Niczego takiego nie sugeruję, a w swojej recenzji zawarłem tylko swoje subiektywne odczucia. Przy okazji widzę, że przyprawiło to książce tylko dodatkowej reklamy, więc należy się tylko cieszyć ;P
NURS - 12 Marca 2008, 11:36
Kamilos, twoje prawo oceniać, jeśli trzymasz się faktów, czyli treści książki. Prawo moje i innych pokazywać ci, w których momentach naszym zdaniem się mylisz - bo przecież możesz się mylić, tak samo jak ja. I to żaden wstyd, opieramy się przecież tylko na domniemaniach. Warto też czasem rewidować swoje poglądy, człowiek musi się uczyć całe życie
W tej sprawie, jak widzisz, mozna dojść do różnych wniosków, ja opierałem się raczej na opcji naukowej, oczywiście nie zamierzalem nawet udawać, ze tworze idealne odzwierciedlenie sytuacji jaka mozenastapić po takiej wojnie, bo to nie reportaż a powieść przygodowa. Trzeba koloryzować momentami, zeby było ciekawiej. Niemniej nawet teorię zatonięć płyt tektonicznych oparlem na istniejących teoriach - tego czy są prawdziwe, czy teżnie nie rozstrzygam, nikt nie położy głowę za nie ani w jedną, ani w drugą stronę.
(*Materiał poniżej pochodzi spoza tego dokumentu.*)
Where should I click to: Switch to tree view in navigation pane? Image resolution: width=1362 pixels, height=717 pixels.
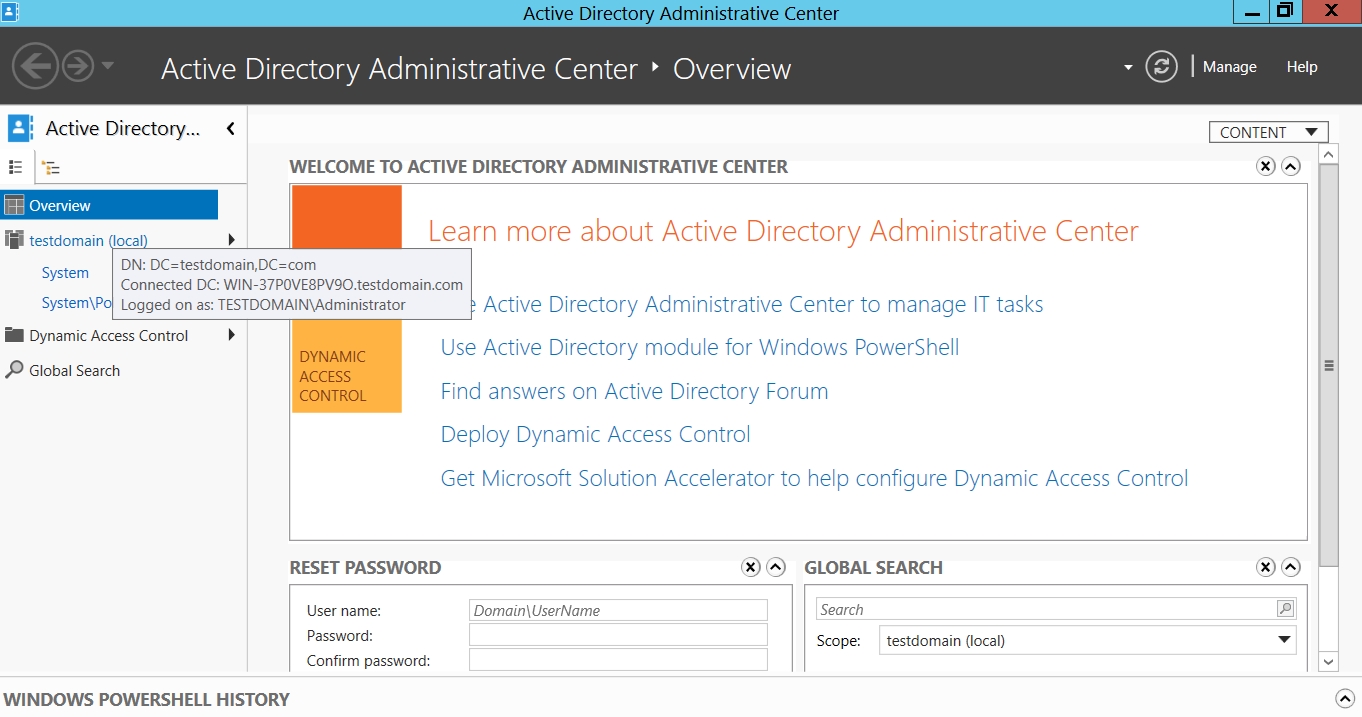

Z tego co pamiętam, miales miza złe, ze poszedlem w stronę militarystyki a nie problemów społecznych - ale tutaj akurat nie mam sobie nic do zarzucenia, ja pisalem fantastykę militarystyczną od samego początku. I nigdy tego faktu nie ukrywałem. Chcialem pokazac, ze w czasach kryzysu potrzeba rządów twardej, acz niekoniecznie prawej i sprawiedliwej ręki. Reszta jest tłem tej linii.
co do reklamy, nowe wydanie na wylocie, każda się przyda
Micronus - 14 Marca 2008, 17:40
NURSie, czy to nie przypadkiem okładka do Apokalipsy wg Pana Jana? Autorem jest Marek Okoń, a że robił do Ostatniego zjazdu... T.1, T.2 - projekt był, to może i teraz go Fabryka wynajęła. Tak nawiasem mówiąc, to według mnie facet miażdży grafikami postapo...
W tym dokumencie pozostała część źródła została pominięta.